Forum Discussion
Altera_Forum
Honored Contributor
16 years agoIgor,
This question comes up a lot on the lwIP forums. Unfortunately it often is responded to with "lwIP is lightwieght and performance is secondary", and IMO the performance part of lwIP is neglected. It could perform *way* better. However, I spent months optimizing lwIP, Altera drivers and my code to get the performance we require for the 100MHz NIOS II we're running. Without my effort our product line for this would have been canned. Out of the box performance is poor with the Altera hardware and lwIP. I will try to order this in the order of importance:- Optimize -O3 as you saw helps a lot. As difficult as it is, I debug this way. For better debugging and not a huge hit in performance, use -O1.
- Use the inline IP header checksum in lwIP (I contributed this by the way). It helps a lot.
- Do the UDP/TCP checksum in Verilog/VHDL (in hardware). If you can't, use assembly code for inet_chksum. If you can't, use the optimized (option 3) C inet_chksum. Or, simply disable UDP checksum in LWIPOPTS.h. UDP tends to drop packets, not change bytes in packets. Running with UDP checksumming disabled will not be an issue normally.
- Replace SMEMCPY with an efficient inline memory copy.
- Do the following code/data relocations:
- Put inet_chksum in onchip RAM (if you use it)

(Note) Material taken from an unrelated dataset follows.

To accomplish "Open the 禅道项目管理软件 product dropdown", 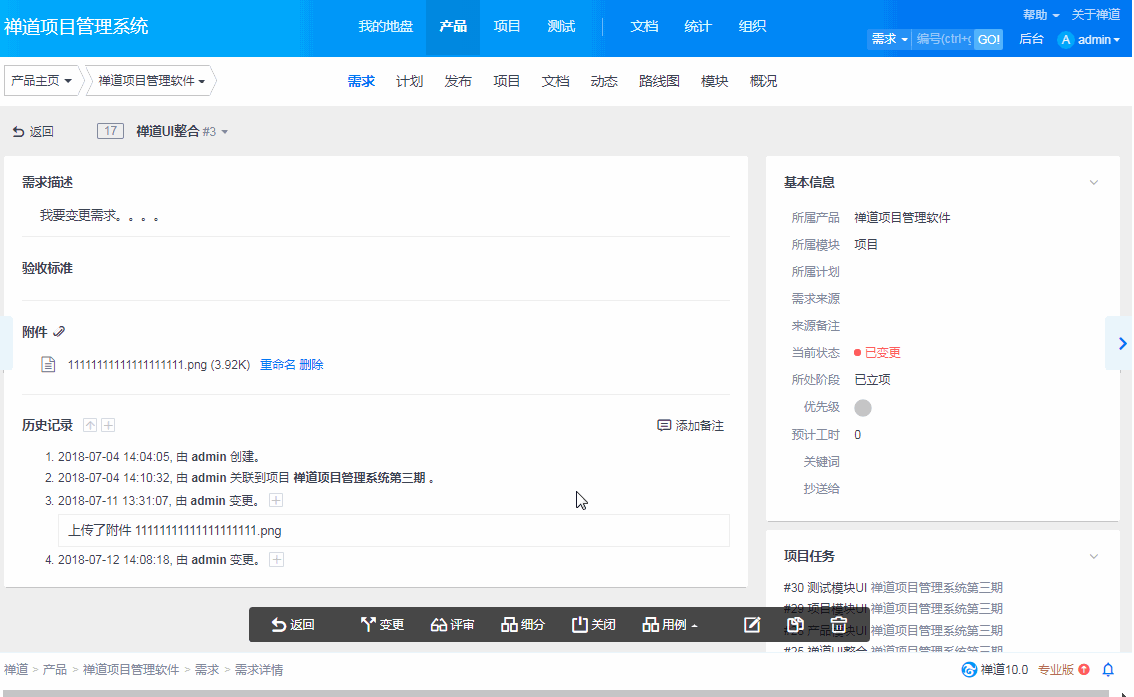I will [x=152, y=81].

- Put ethernetif in onchip RAM
- Put ethernetif->lwipRxPbuf in onchip RAM
- Put tse in onchip RAM
- Put tse_mac_device in onchip RAM
- Use separate memory pools and put PBUF_POOL in onchip RAM
- Put netif_list and netif_default in onchip RAM
- Put pbuf_header in onchip RAM
- Put lwip_stats in onchip RAM
- Put arp_table in onchip RAM
- Put find_entry in onchip RAM
- Put etharp_send_ip in onchip RAM
- Put etharp_find_addr in onchip RAM
- Put etharp_output in onchip RAM
- Put etharp_query in onchip RAM
- Use udp_sendto_if to send UDP packets.
- Replace memcpy with a more efficient memcpy than Altera's.
- Remove the memory copy for unaligned transfers in lwip_tse_mac.c.
- Use chained SGDMA transfers.
- Don't wait for a packet to be sent - use pbuf reference counts and delete the previously sent pbuf on the next pbuf send. This removes the wait for completion of each packet sent.
- Rewrite/refactor the SGDMA driver - it's very inefficient.
- Rewrite/refactor the TSE driver - it's very inefficient.